Die Odyssee bis dahin skizzierte Fesenmeir in der Sitzung, um die neuen Räte auf den aktuellen Stand zu bringen und Gemeinderat Reiter aufzuzeigen, dass gefällte Beschlüsse dazu geführt haben, dass 127.000 Euro in die Planung geflossen sind, die letztlich am Bodengutachten scheiterte. Reiter hatte in der vorangegangenen Sitzung den einst geplanten Neubau als „Luftschloss“ bezeichnet, in das ein sechsstelliger Betrag investiert wurde.

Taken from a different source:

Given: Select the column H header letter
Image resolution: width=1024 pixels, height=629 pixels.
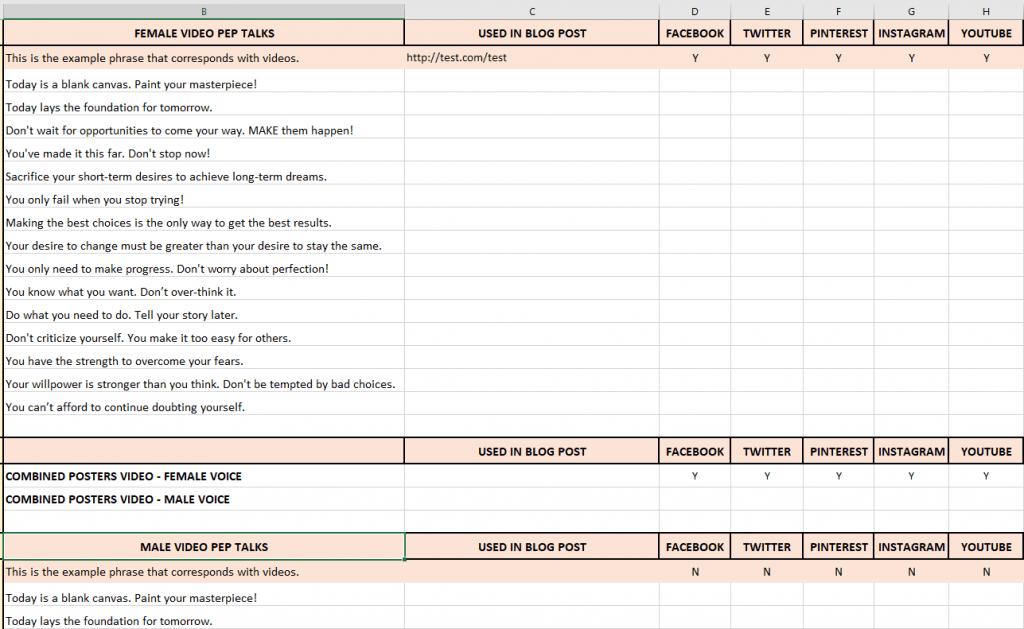Looking at the screenshot, I should tap(986, 11).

Bauamt nimmt zu Vorwurf Stellung

Den Vorwurf Reiters, die Verwaltung hätte die Gemeinde warnen müssen, damit nicht zeitgleich in das Bodengutachten und in die Planung investiert wird, wies Fesenmeir von sich mit Verweis auf die Zeit, die drängte. Die Planung für den Bau von Krippe und Hort musste bis August 2019 eingereicht sein, um die Chance auf Zuschüsse aus einem Sonder-Förderprogramm zu wahren. Diese Zeitschiene konnte einst nur gehalten werden, weil Arbeiten zeitgleich vergeben wurden, so Fesenmeir.

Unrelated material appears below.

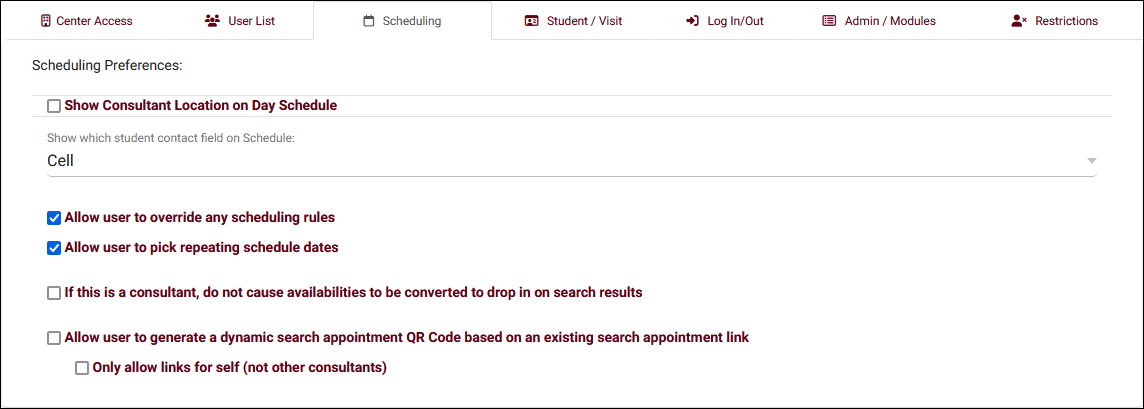Tick Only allow links for self
1144x409 pixels.
click(82, 368)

Mit der nun initiierten Mini-Kita wird die Baarer Kinderbetreuung kurzfristig um die Option reicher, unter Dreijährige zu betreuen. Bei Bedarf könne das Gebäude dann auch anderweitig für die Kinderbetreuung genutzt werde. Dass dies nötig werden könnte, zeigt ein Blick auf den aktuellen Kindergartenbedarfsplan, nach dem der Kindergarten St. Laurentius mit 50 Kindern voll ausgelastet ist. Darunter gebe es sieben Kinder, die nicht im Gemeindegebiet leben, hieß es. Künftig soll laut Pekis stärker darauf geachtet werden, dass die Kinder aus dem Ort auch einen Kindergartenplatz in Baar bekommen; aktuell werden fünf Baarer Kinder außerhalb der Gemeinde betreut.

Auch die Schulkinderbetreuung ist mit 14 Kindern aktuell ausgelastet. Dass der Bedarf steigen könnte, ist mit Blick auf die Baarer Grundschule denkbar, in der in den kommenden Schuljahren immer mehr Kinder zur Schule gehen werden. Ab dem Schuljahr 2021/2022 könnte es drei Klassen geben. Aktuell sind es zwei Kombiklassen.